▸ **Exercise task**:
Convert the records below into a numbered list, omitting any blank lines.

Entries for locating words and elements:
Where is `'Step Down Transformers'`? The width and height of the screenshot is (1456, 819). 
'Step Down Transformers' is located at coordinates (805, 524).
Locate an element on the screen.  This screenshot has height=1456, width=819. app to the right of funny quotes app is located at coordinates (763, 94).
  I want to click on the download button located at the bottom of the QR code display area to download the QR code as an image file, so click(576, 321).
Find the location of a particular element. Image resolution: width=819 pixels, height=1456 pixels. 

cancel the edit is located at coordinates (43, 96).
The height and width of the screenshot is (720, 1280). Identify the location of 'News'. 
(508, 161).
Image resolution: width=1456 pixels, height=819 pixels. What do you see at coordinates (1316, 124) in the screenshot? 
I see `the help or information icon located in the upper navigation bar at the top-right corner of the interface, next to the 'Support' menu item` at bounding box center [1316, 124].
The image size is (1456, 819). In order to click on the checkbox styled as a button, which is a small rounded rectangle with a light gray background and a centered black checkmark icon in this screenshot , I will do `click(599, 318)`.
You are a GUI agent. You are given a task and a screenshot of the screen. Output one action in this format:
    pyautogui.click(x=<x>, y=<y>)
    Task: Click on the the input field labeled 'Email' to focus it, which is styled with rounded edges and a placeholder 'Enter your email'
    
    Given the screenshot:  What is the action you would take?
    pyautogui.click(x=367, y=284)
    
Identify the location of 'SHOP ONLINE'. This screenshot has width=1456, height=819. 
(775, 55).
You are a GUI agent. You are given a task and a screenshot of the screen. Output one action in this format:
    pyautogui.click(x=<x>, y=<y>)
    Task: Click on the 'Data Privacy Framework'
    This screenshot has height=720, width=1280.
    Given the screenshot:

▸ **The response**:
1. Where is `'Step Down Transformers'`? The width and height of the screenshot is (1456, 819). 
2. 'Step Down Transformers' is located at coordinates (805, 524).
3. Locate an element on the screen.  This screenshot has height=1456, width=819. app to the right of funny quotes app is located at coordinates (763, 94).
4.   I want to click on the download button located at the bottom of the QR code display area to download the QR code as an image file, so click(576, 321).
5. Find the location of a particular element. Image resolution: width=819 pixels, height=1456 pixels. 
6. cancel the edit is located at coordinates (43, 96).
7. The height and width of the screenshot is (720, 1280). Identify the location of 'News'. 
8. (508, 161).
9. Image resolution: width=1456 pixels, height=819 pixels. What do you see at coordinates (1316, 124) in the screenshot? 
10. I see `the help or information icon located in the upper navigation bar at the top-right corner of the interface, next to the 'Support' menu item` at bounding box center [1316, 124].
11. The image size is (1456, 819). In order to click on the checkbox styled as a button, which is a small rounded rectangle with a light gray background and a centered black checkmark icon in this screenshot , I will do `click(599, 318)`.
12. You are a GUI agent. You are given a task and a screenshot of the screen. Output one action in this format:
13.     pyautogui.click(x=<x>, y=<y>)
14.     Task: Click on the the input field labeled 'Email' to focus it, which is styled with rounded edges and a placeholder 'Enter your email'
15.     Given the screenshot:  What is the action you would take?
16.     pyautogui.click(x=367, y=284)
17. Identify the location of 'SHOP ONLINE'. This screenshot has width=1456, height=819. 
18. (775, 55).
19. You are a GUI agent. You are given a task and a screenshot of the screen. Output one action in this format:
20.     pyautogui.click(x=<x>, y=<y>)
21.     Task: Click on the 'Data Privacy Framework'
22.     This screenshot has height=720, width=1280.
23.     Given the screenshot:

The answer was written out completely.